The darkness made everything worse. All the Adder could see was a mass of blackness; it was everywhere he looked. And when he reached out for the sides of the well in an effort to hold himself above the water, the only thing his fingers touched was slime-coated stone.

Cold and hard and slippery.

Many times already, he had fatigued. Taken in a quick deep breath. And let his body sink beneath the top of the water into the depths below. Never once had his naked feet touched the bottom. No matter how far down he dropped – so low he feared he would never reach the top again – he never touched the bottom.

In some ways that was good. After all, what was down there? An end? Or would currents suck him away to other underground chasms? And was there something down there? Something alive?

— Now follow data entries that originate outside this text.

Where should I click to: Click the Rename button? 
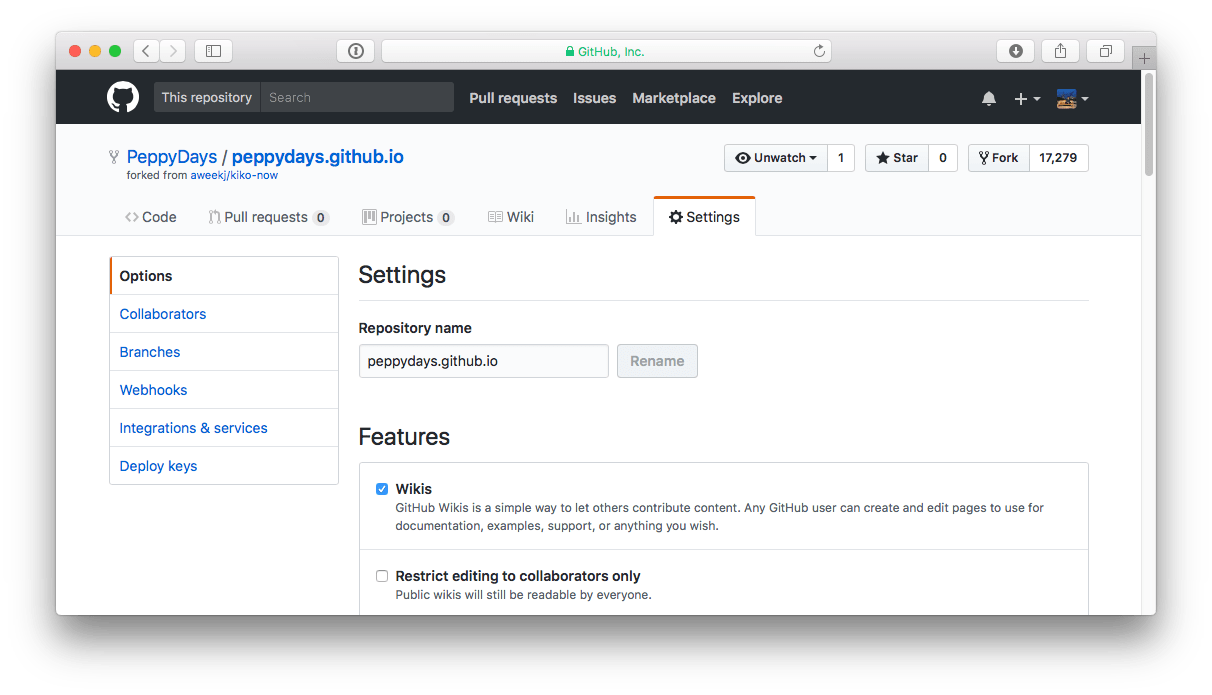657,361
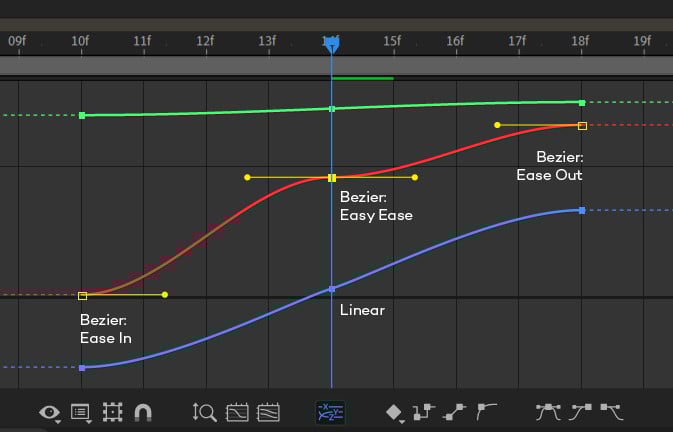
Task: Convert selected keyframes to Linear
Action: tap(456, 411)
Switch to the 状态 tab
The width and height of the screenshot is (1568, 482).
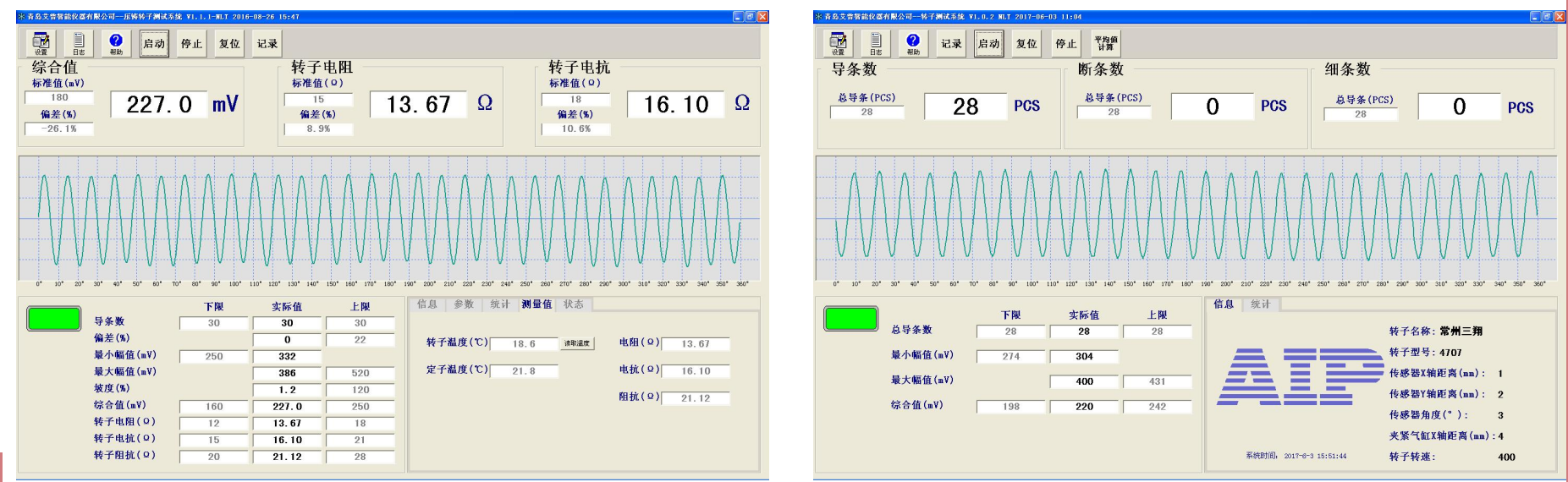[574, 304]
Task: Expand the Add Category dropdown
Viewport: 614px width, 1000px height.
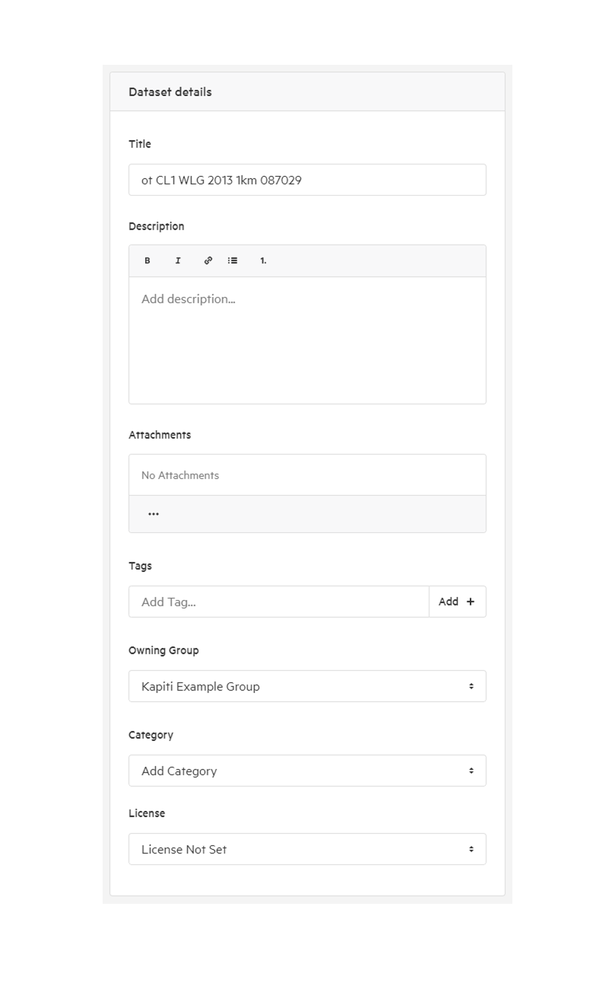Action: tap(307, 771)
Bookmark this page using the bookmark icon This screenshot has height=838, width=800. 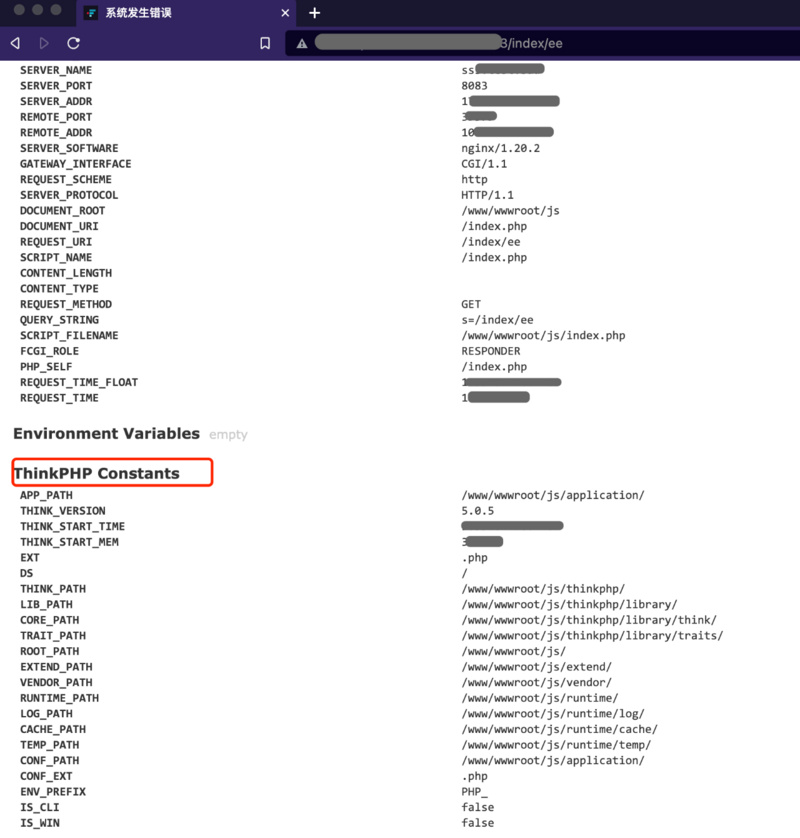click(x=265, y=43)
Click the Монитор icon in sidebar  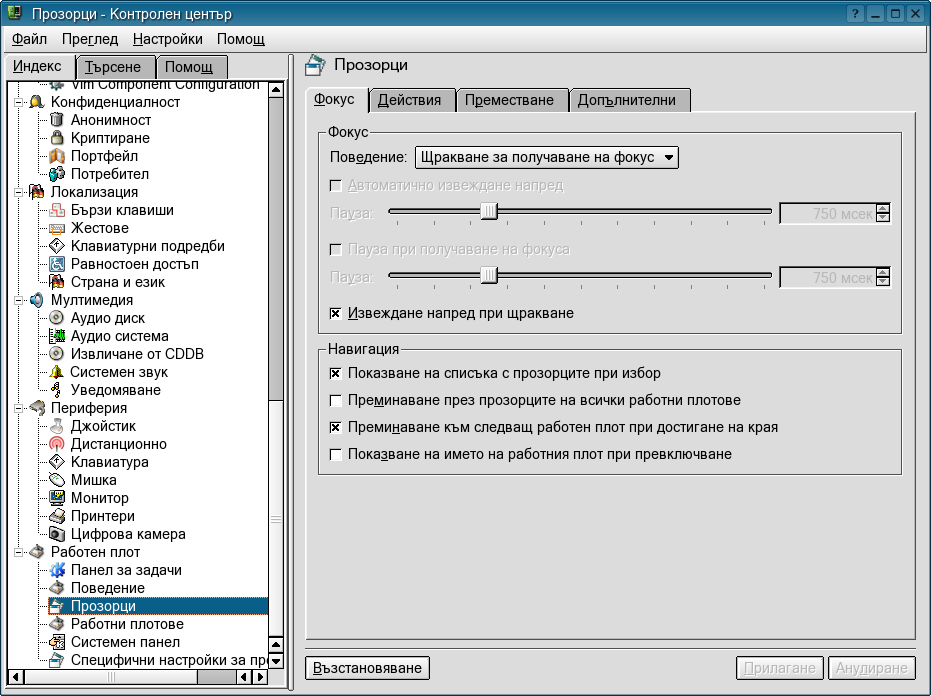(x=57, y=498)
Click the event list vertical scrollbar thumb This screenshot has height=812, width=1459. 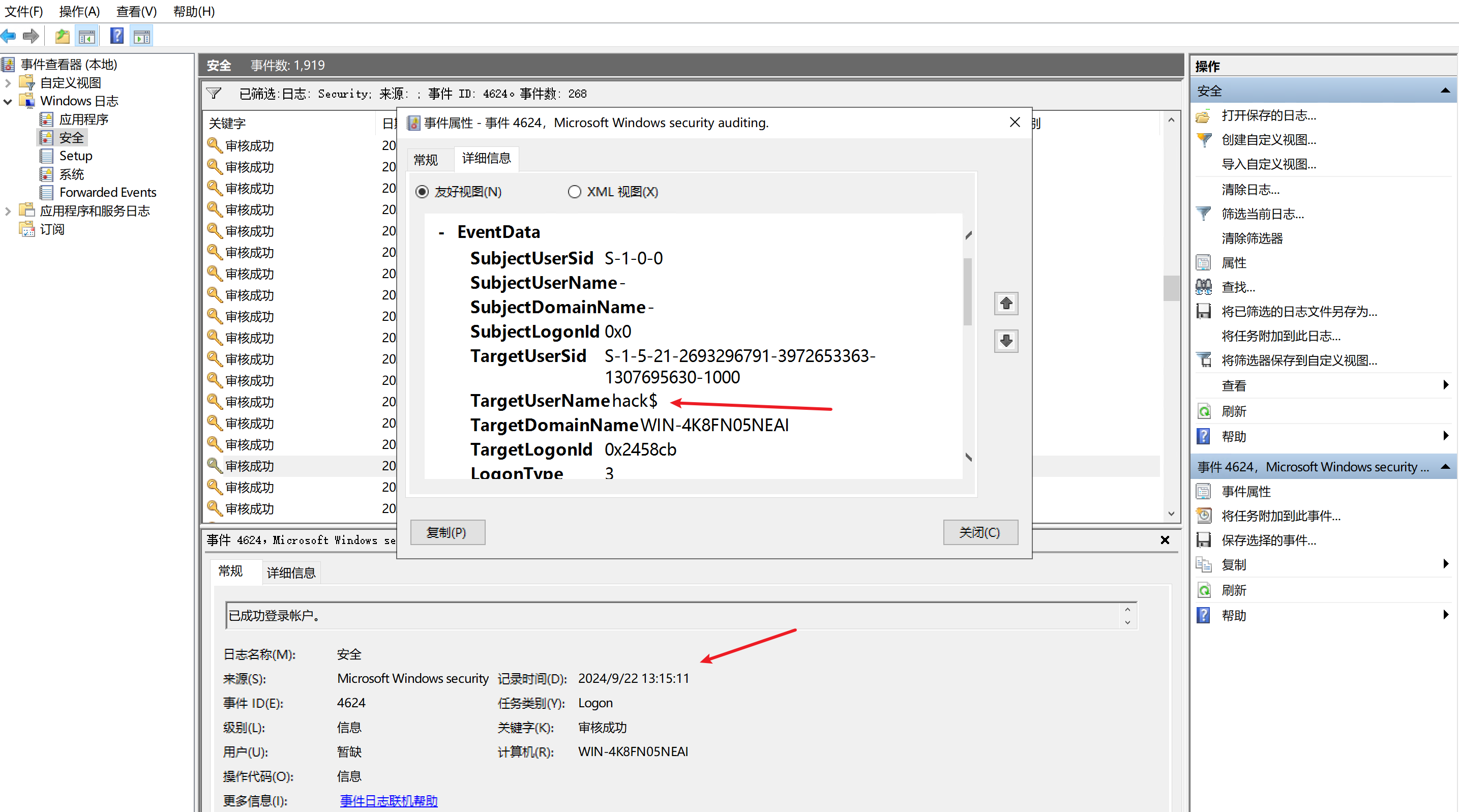(1171, 288)
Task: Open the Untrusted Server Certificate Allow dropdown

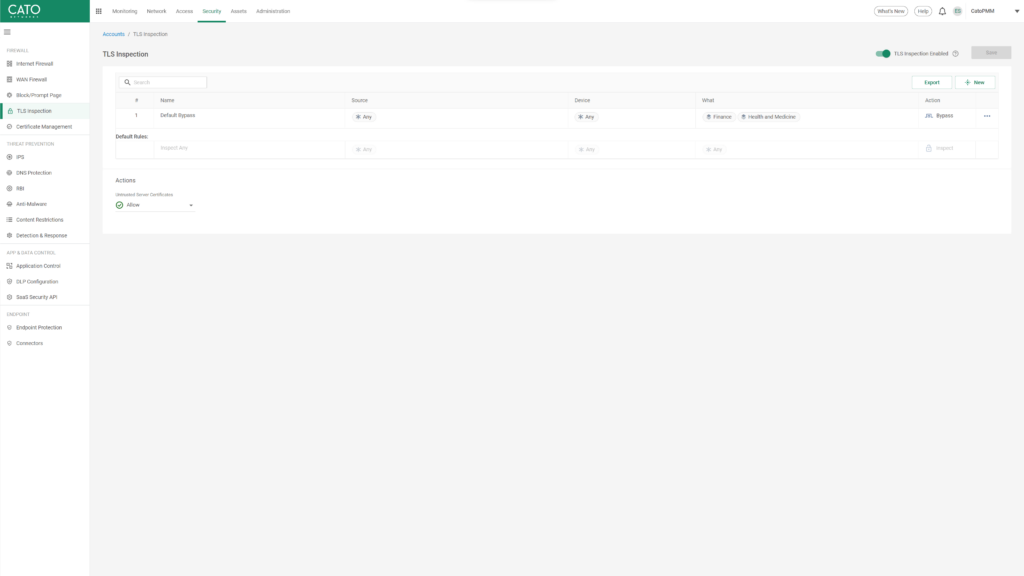Action: pos(155,204)
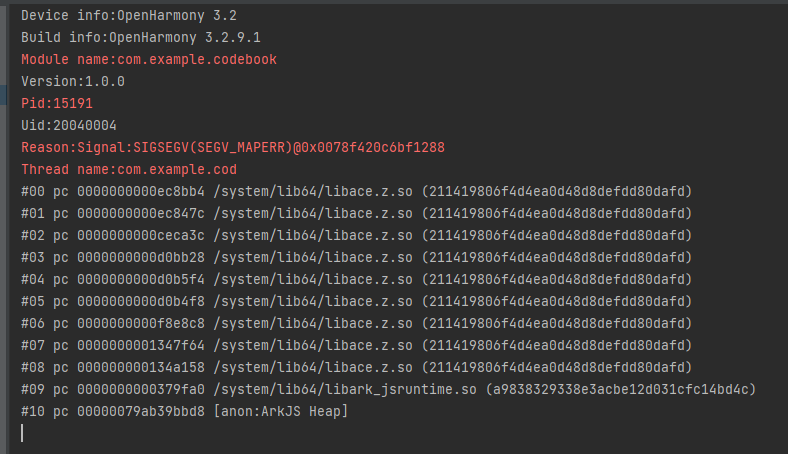Click the red Pid:15191 line
Image resolution: width=788 pixels, height=454 pixels.
click(x=57, y=104)
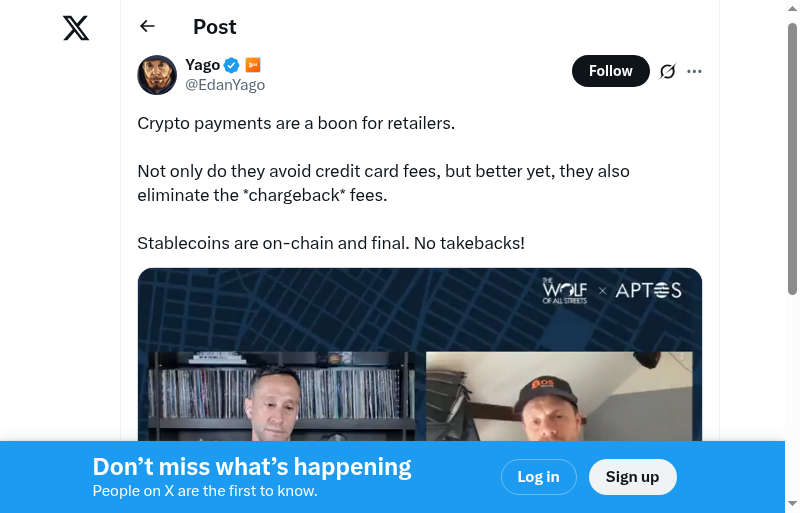Open Yago's profile avatar picture
800x513 pixels.
157,75
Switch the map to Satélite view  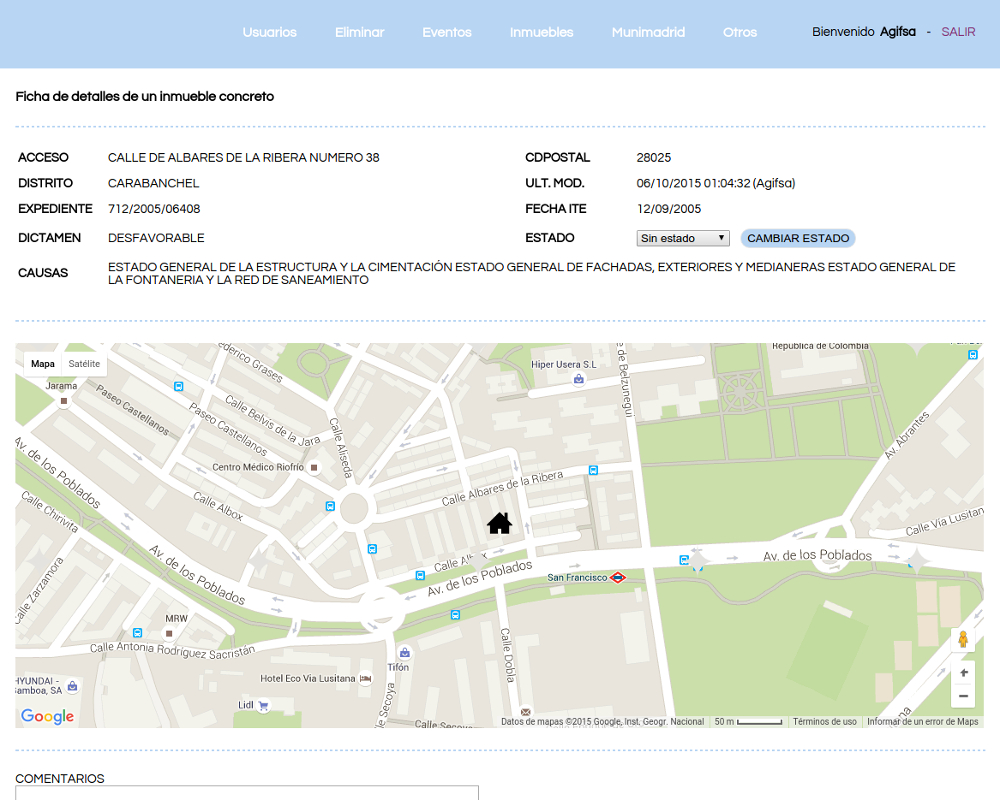[x=84, y=364]
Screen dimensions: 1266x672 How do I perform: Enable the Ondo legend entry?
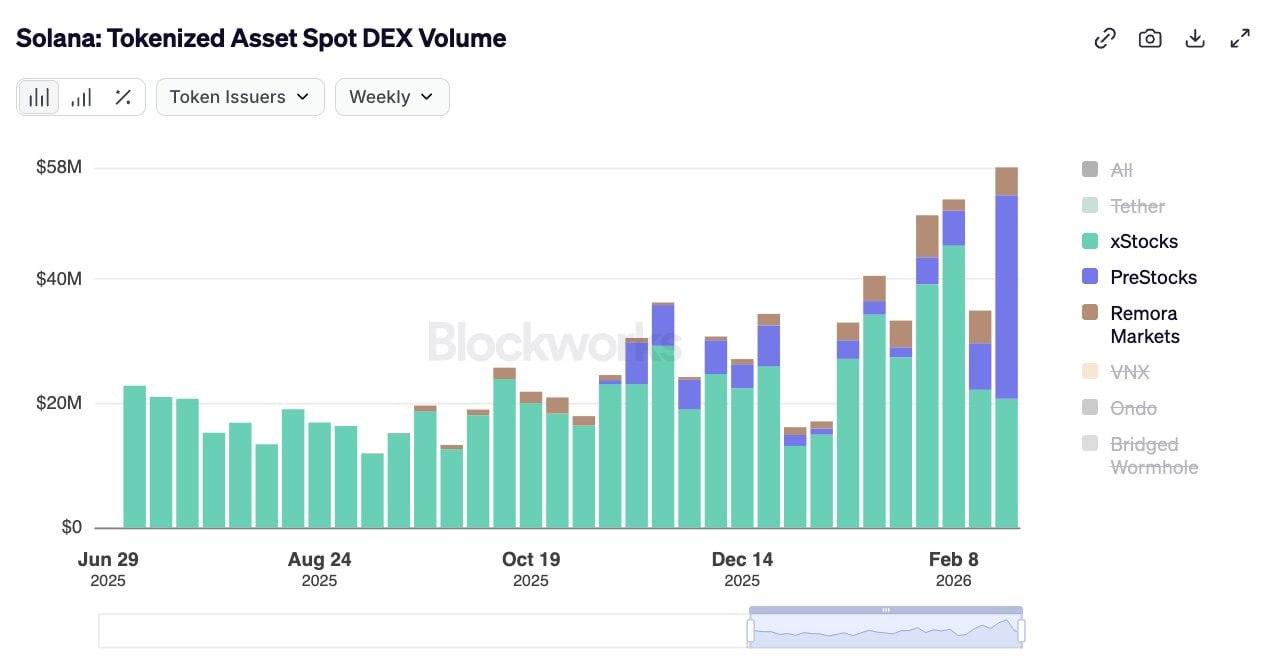pyautogui.click(x=1133, y=408)
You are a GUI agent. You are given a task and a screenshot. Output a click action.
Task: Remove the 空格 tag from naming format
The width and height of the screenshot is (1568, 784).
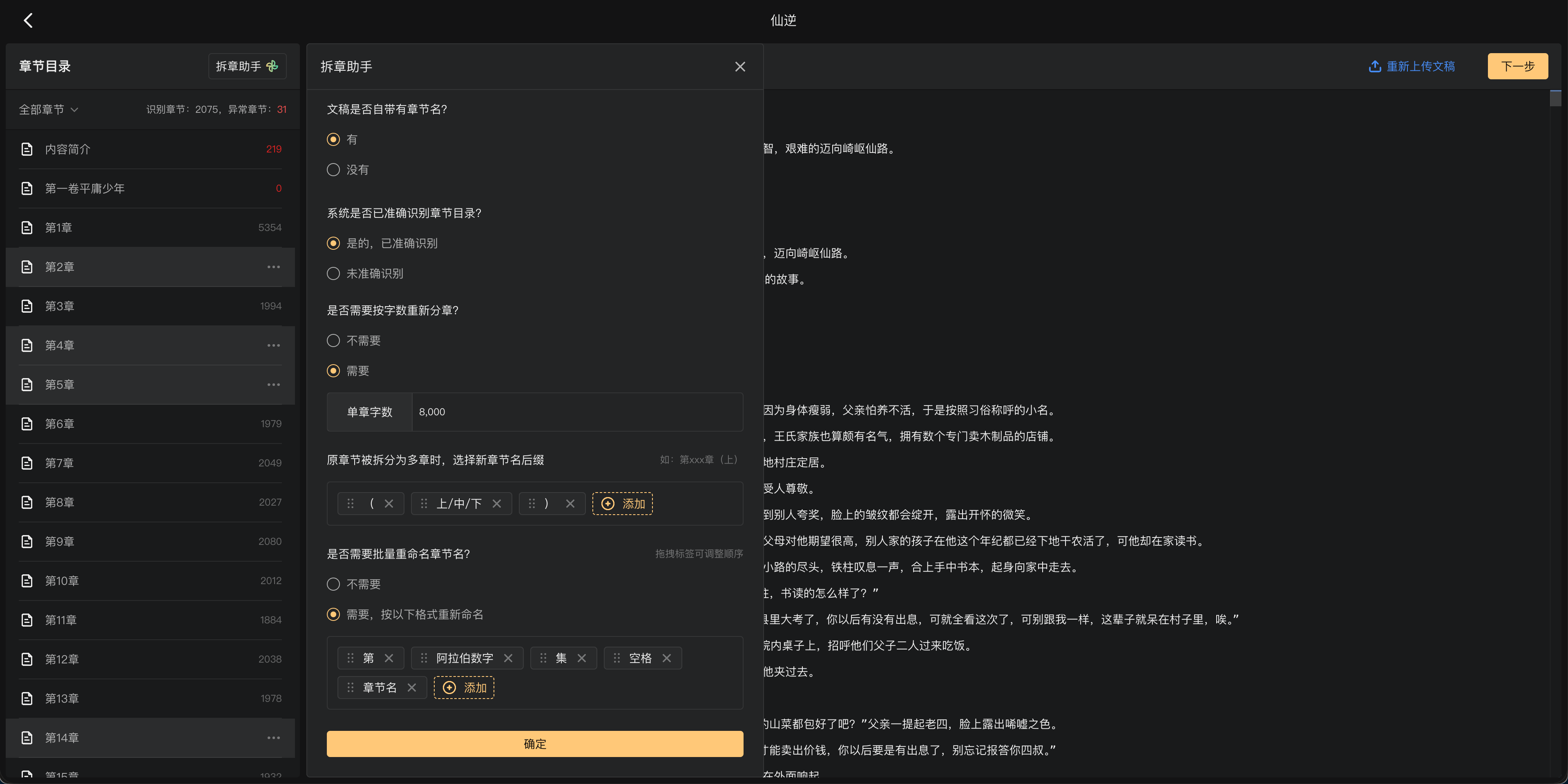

That thought terrified him. More than once, something had brushed his leg – a fast and fleeting sensation. But one he was certain of.

Something was in the well with him; he just didn’t know what. After that first touch, the Adder had struggled to stay near the top, swimming so hard the flesh of his lips tore as they raked against the rough wooden surface of the planks above.

A whimper escaped him, for he knew he was failing now. His body was too numb. His limbs too tired. They were giving out on him. And despite the fear he felt, despite the anxiety of what lay below, a part of him rejoiced in the suffering.

For this was how William must have felt.

The Doctor was right about that; this was what he deserved. A fated and fitting punishment. For he had failed. And all because of the cop. The big homicide detective who had slipped out of the shadow like a snake through water – a demon from out of the darkness – and tried to suck him down with him.

The memory was still fresh, and it made the Adder’s heart race.

The next time things would end differently.

Seventeen

Felicia and Striker sat in their unmarked car, which today was an old Ford Taurus. John Gibson had finished the question-and-answer session with Felicia, and she was now in the process of folding and tucking the statement into a file folder. She slid the whole thing into her briefcase in the back seat, then turned to look at Striker.

Her pretty face looked tired. Her dark Spanish eyes were underscored with sleep lines, and the way she hunched forward made her body look deflated.

Striker couldn’t blame her for being exhausted. The last two days had been hell. Before tonight’s incident, over Monday and Tuesday, they’d each put in over thirty hours. And even this morning, they’d started their shift at four a.m. in order to investigate a lead on a different case. The expectation had been to leave early this afternoon, at maybe at two or three, and go home for a good night’s rest.